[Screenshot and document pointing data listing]
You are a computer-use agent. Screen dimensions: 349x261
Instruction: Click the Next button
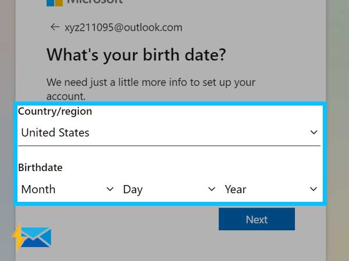click(x=257, y=219)
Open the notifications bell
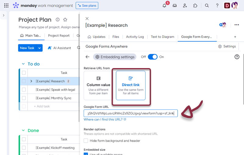The height and width of the screenshot is (155, 244). [x=164, y=5]
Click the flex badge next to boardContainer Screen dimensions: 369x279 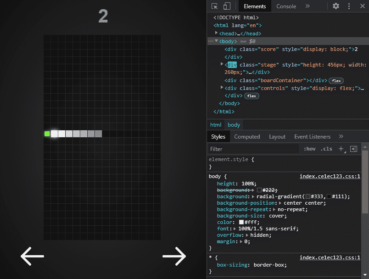pyautogui.click(x=336, y=81)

Description of the task: Copy the listing word for word from its beginning through the line that contains "The height and", including that line. Leave out the pictures.

Result of this exercise:
You are a computer-use agent. Screen dimensions: 349x261
Instruction: Click the Next button
click(x=257, y=219)
Open the notifications bell
The height and width of the screenshot is (155, 244). [x=164, y=5]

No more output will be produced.